Research
Research Focus
My research examines how brands and CEOs communicate during societal crises—and how audiences respond emotionally, politically, and behaviorally. I explore corporate messaging in polarized environments using AI-powered methods, with the goal of understanding what drives engagement, support, or backlash.
In today’s sociopolitical climate, corporate silence can be seen as complicity, while speaking up may trigger division. My work investigates how message source (e.g., CEO vs. brand), style (e.g., emotional tone, symbolism, emoji use), and context (e.g., political polarization, social crises) shape audience reactions on digital platforms.

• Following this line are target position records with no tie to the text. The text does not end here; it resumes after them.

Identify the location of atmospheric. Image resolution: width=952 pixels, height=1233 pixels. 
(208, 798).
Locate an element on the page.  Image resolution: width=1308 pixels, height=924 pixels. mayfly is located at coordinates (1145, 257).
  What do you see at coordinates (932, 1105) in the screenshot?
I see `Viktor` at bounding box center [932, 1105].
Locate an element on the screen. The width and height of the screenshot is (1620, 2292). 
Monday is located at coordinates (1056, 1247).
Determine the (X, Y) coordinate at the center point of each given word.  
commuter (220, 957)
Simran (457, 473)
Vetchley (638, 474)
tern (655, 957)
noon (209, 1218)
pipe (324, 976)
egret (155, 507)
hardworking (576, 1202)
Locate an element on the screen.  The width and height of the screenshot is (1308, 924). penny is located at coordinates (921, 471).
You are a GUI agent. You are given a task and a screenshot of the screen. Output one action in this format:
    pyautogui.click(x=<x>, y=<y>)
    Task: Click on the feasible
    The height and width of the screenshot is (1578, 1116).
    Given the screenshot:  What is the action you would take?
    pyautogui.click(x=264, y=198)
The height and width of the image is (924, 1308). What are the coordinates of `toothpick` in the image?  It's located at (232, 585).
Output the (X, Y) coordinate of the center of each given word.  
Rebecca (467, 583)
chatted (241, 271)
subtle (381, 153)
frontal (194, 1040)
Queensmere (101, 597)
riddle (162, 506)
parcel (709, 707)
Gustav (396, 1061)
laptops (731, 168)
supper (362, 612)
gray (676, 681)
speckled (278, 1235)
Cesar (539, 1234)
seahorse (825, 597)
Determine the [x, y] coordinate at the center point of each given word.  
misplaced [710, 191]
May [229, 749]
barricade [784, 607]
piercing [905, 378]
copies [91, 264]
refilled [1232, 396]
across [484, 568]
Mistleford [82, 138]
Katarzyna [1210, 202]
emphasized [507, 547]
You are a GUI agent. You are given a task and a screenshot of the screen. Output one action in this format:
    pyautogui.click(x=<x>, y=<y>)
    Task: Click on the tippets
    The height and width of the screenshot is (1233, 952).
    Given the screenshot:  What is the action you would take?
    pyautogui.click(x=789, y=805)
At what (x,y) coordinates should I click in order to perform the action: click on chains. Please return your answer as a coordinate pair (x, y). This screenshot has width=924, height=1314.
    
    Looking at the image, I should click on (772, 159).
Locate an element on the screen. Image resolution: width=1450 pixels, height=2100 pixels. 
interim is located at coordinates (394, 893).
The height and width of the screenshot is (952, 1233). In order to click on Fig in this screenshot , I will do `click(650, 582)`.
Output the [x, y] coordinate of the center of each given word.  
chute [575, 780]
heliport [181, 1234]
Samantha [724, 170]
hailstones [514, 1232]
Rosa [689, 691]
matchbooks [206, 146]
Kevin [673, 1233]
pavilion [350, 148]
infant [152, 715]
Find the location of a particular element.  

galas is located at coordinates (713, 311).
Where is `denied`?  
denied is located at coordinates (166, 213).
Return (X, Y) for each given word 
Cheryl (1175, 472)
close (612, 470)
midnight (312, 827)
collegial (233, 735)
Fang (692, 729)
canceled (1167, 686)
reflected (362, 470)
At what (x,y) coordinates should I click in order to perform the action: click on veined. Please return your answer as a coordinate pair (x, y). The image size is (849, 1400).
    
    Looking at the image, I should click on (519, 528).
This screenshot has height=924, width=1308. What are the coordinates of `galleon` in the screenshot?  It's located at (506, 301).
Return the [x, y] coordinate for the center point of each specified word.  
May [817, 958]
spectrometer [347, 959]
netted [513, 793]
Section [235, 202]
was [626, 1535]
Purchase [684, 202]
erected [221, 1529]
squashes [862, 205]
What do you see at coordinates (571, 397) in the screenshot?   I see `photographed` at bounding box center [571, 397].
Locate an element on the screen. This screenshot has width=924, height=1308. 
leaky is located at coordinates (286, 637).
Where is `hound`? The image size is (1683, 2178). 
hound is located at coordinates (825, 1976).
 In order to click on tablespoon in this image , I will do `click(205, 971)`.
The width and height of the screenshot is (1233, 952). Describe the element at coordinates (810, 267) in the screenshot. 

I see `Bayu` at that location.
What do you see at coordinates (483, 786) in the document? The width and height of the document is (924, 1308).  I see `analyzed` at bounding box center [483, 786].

My dissertation, Voices in Action: AI-Powered Insights from Corporate Messaging During Societal Crises, bridges marketing, political psychology, and computational social science. It includes three studies that apply advanced AI and NLP techniques to analyze more than 380,000 real-world social media interactions:
Article 1 – Emojis & SDG Messaging
Draws on Media Richness Theory and uses fine-tuned deep learning transformer models to classify emoji types in brand communication about the UN Sustainable Development Goals (SDGs), revealing that concrete visuals increase engagement. → Accepted for EMAC 2025 and AMS 2025
Article 2 – CEO Voice During War
Applies machine learning-based emotion classification and framing analysis to show that CEO messages during the Russia–Ukraine war outperform brand messages in driving public engagement—especially when emotionally expressive (Executive Symbolism Theory). → Published in Journal of Public Policy & Marketing
Article 3 – DEI Reversal & Political Polarization
Uses Difference-in-Differences models, moral and emotional language classification, and AI agent-based labeling pipelines to study how partisan audiences react to corporate reversals on Diversity, Equity, and Inclusion (DEI), guided by Political Sectarianism Theory. → Targeting Journal of Marketing
AI Techniques & Analytics Methods I Use
- Zero-shot and fine-tuned transformer models (e.g., BERT, RoBERTa)
- Sentiment, emotion, stance, and moral language classifiers
- Human-in-the-loop AI agents for classification and content generation
- Multimodal analysis across text, emojis, and platform-specific engagement
- Causal inference via Difference-in-Differences, Bayesian Structural Time Series (BSTS), and OLS regression
- Experimental design using AI-generated stimuli for field or lab testing
- Multi-agent chatbot framework to simulate persuasive brand-consumer interactions in controlled experiments
- Role-specific agents (e.g., sentiment adjuster, content rewriter, ethical watchdog) for dynamic message generation
Purpose
By combining AI methods with theoretical rigor, my research provides actionable insights for scholars and practitioners on how to navigate the risks and rewards of public-facing brand communication, especially during high-stakes societal moments.